Martin Eric Gore was born in 1951, one of the two sons of Bernard Gore and his wife, Alexandra, a couple of Polish immigrants who had fled their country after the Nazi invasion in 1939. They had anglicised the family name, which had been Gurewicz.

Martin grew up in southwest London, not far from the Marsden, which would come to dominate his working life. He was educated at Summer Fields School in Oxford and Bradfield College.

He studied medicine at St Bartholomew’s Hospital Medical College in London and, after graduating in 1974, became a single-handed GP in Deptford, southeast London. It was here that he came to realise that medicine, as he would put it later, is only partly about treating the illness. Treating the patient as an individual, too, is vital, because what seems like the same disease can have different effects — and requires different treatments — in two patients.

Gore left general practice in 1978 to work at the Marsden as a lowly senior house officer to the then medical director, Eve Wilshaw. At the time, oncology was a rather depressing field because doctors could not always do a great deal for their patients.

Yet this was the field in which Gore chose to specialise. More than that, he took a particular interest in cancers — kidney, ovarian, melanoma — that were particularly aggressive and untreatable. Years later, as he approached what would have been his retirement, he joked ruefully that he had spent his entire career unable to treat melanoma, and now, just as he was leaving, oncology was filling up with young consultants keen to get in on the act just as the field was becoming really interesting.

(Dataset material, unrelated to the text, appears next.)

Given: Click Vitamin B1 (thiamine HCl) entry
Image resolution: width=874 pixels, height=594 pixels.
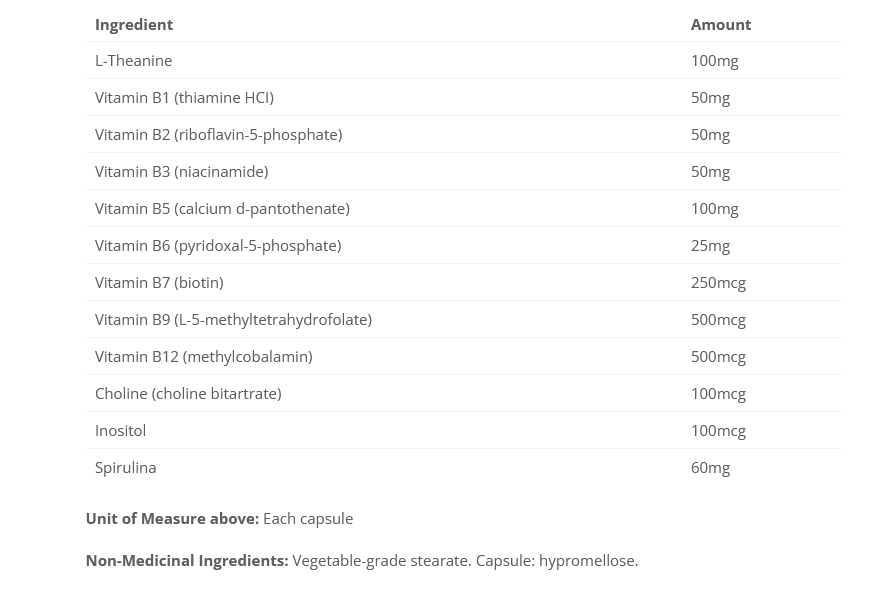Looking at the screenshot, I should tap(184, 97).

The fact that the specialism had become interesting was, in no small part, down to the work of Gore. He had been a pioneer in the study of cancer immunotherapy, the use of drugs designed to unleash the body’s immune system to attack tumours, “cutting the brakes” that hold it back. The field had inspired great excitement early in his career, but a lack of progress had led many researchers to shrug their shoulders and give up.

Gore had felt their disappointment — he once told a colleague, with some dismay: “I’ve been using the same drugs for 20 years” — but he never gave up. Within five years of that conversation, the first immunotherapy drug was licensed; there are now dozens. According to a colleague: “If you were diagnosed with metastatic melanoma ten years ago, your average life expectancy would have been six to nine months. If you are diagnosed with it now, there is a very good chance you will eventually be declared cancer-free. A fair degree of this progress can be attributed to Gore.”

His greatest contribution was to focus on individualising medicine. As he realised in his Deptford surgery, the same disease can present differently in different patients. As an oncologist he tried to formalise his insights. Some cancer drugs do not work on patients with certain body chemistries; the specific mutations in a given cancer dictate which drugs will and will not tackle the disease. His pioneering work in “personalised medicine” was the key to remarkable advances in recent years, and it has gathered pace as DNA sequencing has become faster and cheaper. As well as his research, Gore pushed for drugs to be made available on the NHS. He lobbied behind the scenes at the European Medicines Agency and helped to get several immunotherapy drugs licensed for kidney cancer.

It was, however, his work as a mentor that did most to change medical oncology from a dead-end career to a thriving, burgeoning speciality. From 1984, he had responsibility for training new junior doctors as they came through on their six-month rotations. Many would come in with the intention of becoming cardiologists or surgeons and then, after six months with Gore, decide to specialise in medical oncology. Although he demanded excellence from his junior staff — and usually got it, not through terror, but because they hated to see him disappointed — Gore was immensely supportive.

He spent 40 years at the Marsden, becoming almost synonymous with the hospital in the minds of some colleagues. In 2006 he was made medical director. He found that management — “managing the egos of senior doctors” — came easily to him, although he was not without ego himself. He had spent so long as part of the Marsden, however, that his ego was subsumed into it. He became, in the words of a colleague, the glue that held the place together. He was appointed CBE for services to oncology in 2016.

His death came suddenly. His status as the “beating heart of the Marsden” was underlined by the fact that, when the news of his death broke, several members of the cleaning staff — not a group normally favoured with attention from the most senior doctors — burst into tears.

Professor Martin Gore, CBE, oncologist, was born on February 18, 1951. He died of organ failure after an allergic reaction to a routine vaccination on January 9, 2019, aged 67.